No training or fine-tuning is performed; all reasoning is accomplished through structured prompting.

Key Experimental Results

Main Results: Scoring Accuracy (MAE, lower is better)

Dimension MAE
Conceptual Understanding 0.381
Real-World Application 0.560
Reflective Questioning 0.500
Clarity of Expression 0.429
Overall 0.467

Ordinal Agreement (QWK, higher is better)

Dimension μ (QWK) σ
Conceptual Understanding 0.298 0.158
Real-World Application 0.479 0.077
Reflective Questioning 0.483 0.088
Clarity of Expression 0.349 0.126
Overall 0.459 0.008

Feedback Quality (1–5 Likert, higher is better)

Dimension Mean ± SD
Correctness 4.080 ± 0.756
Rubric Alignment 3.924 ± 0.763
Actionability 3.760 ± 0.845
Depth of Insight 3.845 ± 0.860
Empathetic Tone 4.223 ± 0.612
Overall Q(g) 3.967

Fairness (\(\Delta_\text{MAE}\), lower is better)

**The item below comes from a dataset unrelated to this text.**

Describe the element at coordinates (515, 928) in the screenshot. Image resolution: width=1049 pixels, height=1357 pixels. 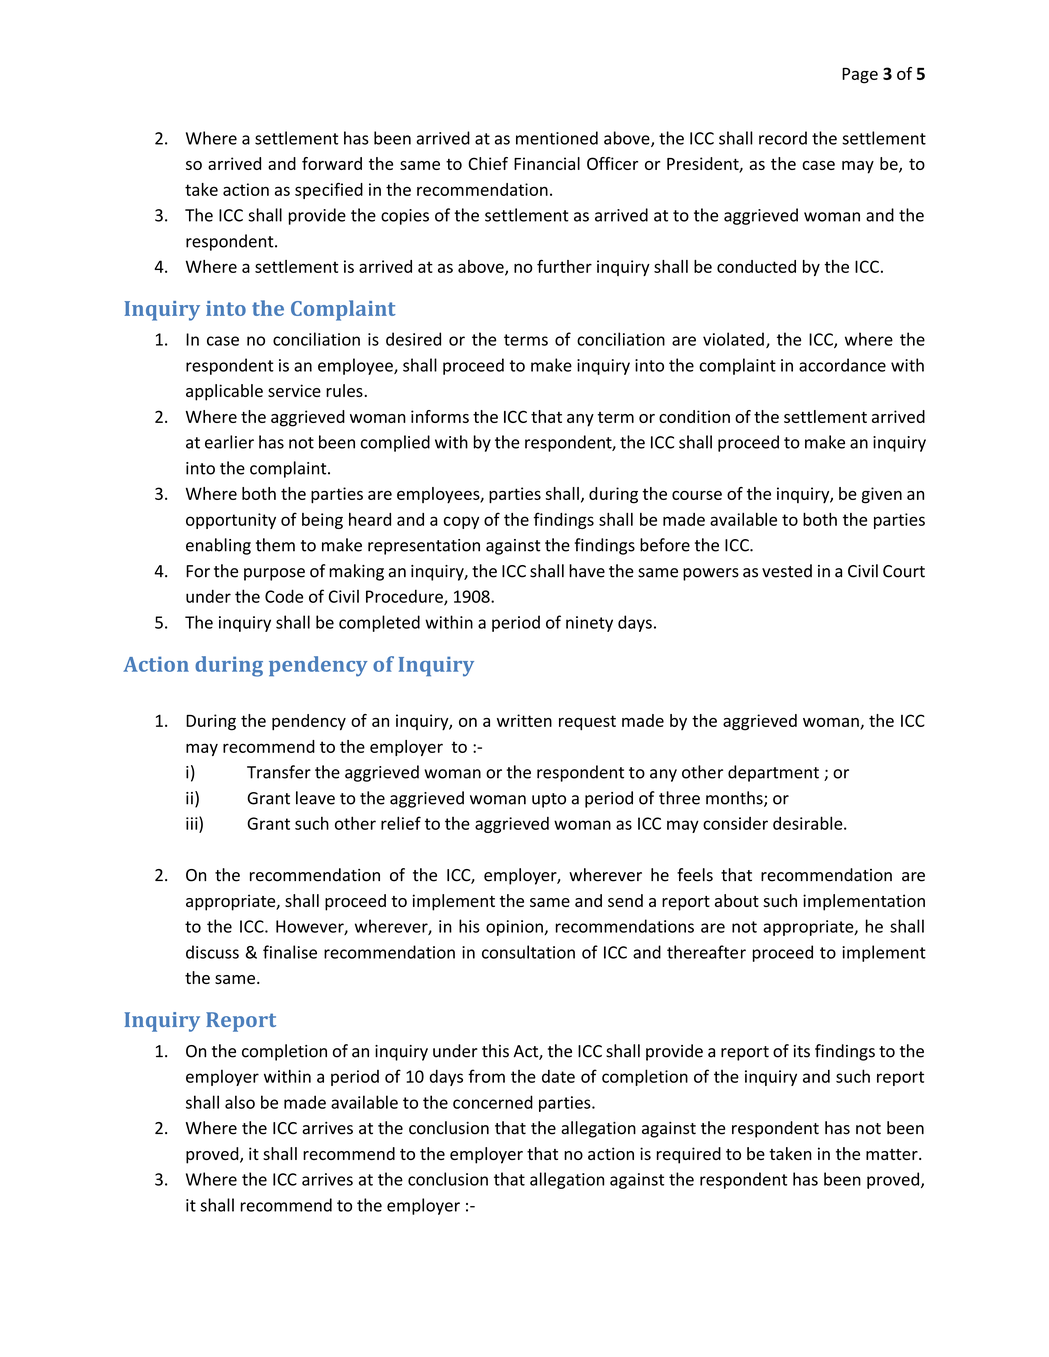
I see `opinion` at that location.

Dimension Low-Ability MAE High-Ability MAE \(\Delta_\text{MAE}\)
Conceptual Understanding 1.000 0.278 0.722
Real-World Application 1.500 0.403 1.097
Reflective Questioning 0.917 0.431 0.486
Clarity of Expression 0.167 0.472 0.306
Overall 0.896 0.396 0.500

Ablation Study: Efficiency

  • Per-reflection scoring latency: 7.71s (vs. human average of 1.4 min; 11× speedup)
  • End-to-end latency (including feedback generation): 33.35s per reflection
  • 84 reflections scored: 10.8 min; complete feedback generation: 46.7 min

Highlights & Insights

  1. Explicit Fairness Quantification: This work is the first to treat cross-ability scoring fairness as a measurable optimization objective rather than an afterthought, making the system auditable.
  2. Role Separation Enhances Transparency: Each of the five agents handles a distinct subtask that can be independently audited, and instructors can adjust individual components.
  3. Zero-Shot Performance Approaches Expert Level: Without fine-tuning, the system achieves MAE=0.467 and QWK=0.459, with empathetic tone receiving the highest feedback rating (4.223/5).
  4. Fairness Analysis Reveals Systematic Bias: Low-ability students face substantially larger scoring errors (\(\Delta_\text{MAE}\)=0.500), providing a clear direction for future improvement.

Limitations & Future Work

  1. Limited Dataset Scale: Only 336 reflections from 28 learners in a single AI literacy course; generalizability remains to be validated.
  2. Persistent Fairness Gaps: The real-world application dimension exhibits \(\Delta_\text{MAE}\)=1.097, indicating that low-ability students are systematically over- or under-estimated.
  3. Feedback Quality Below Target: Q(g)=3.967 falls short of the 4.0 target; actionability (3.760) and depth of insight (3.845) are the weakest dimensions.
  4. Dependence on Closed-Source GPT-4o: Reproducibility and cost are constrained by API access.
  5. No Demographic Attributes Collected: Fairness analysis is limited to ability-level groupings, precluding evaluation of bias along dimensions such as race or gender.
  • Evolution of Automated Scoring Systems: From rule-based methods in the 1960s to BERT/GPT-4-based prompt evaluation, this paper represents an exploration of the zero-shot multi-agent direction.
  • Multi-Agent LLM Systems: The work draws on the AutoGen framework for role-based collaboration; unlike general-purpose LLM agents, however, educational equity serves as the central constraint.
  • Insights: The fairness framework \(\Delta_{\text{MAE}}\) is transferable to other automated systems requiring equitable assessment, such as hiring screening and medical consultation.

Rating

⭐⭐⭐ — The problem framing is compelling (educational equity + automated feedback) and the fairness quantification framework is valuable, but the experimental scale is too small, zero-shot performance still lags behind human experts, and the technical contributions are relatively straightforward.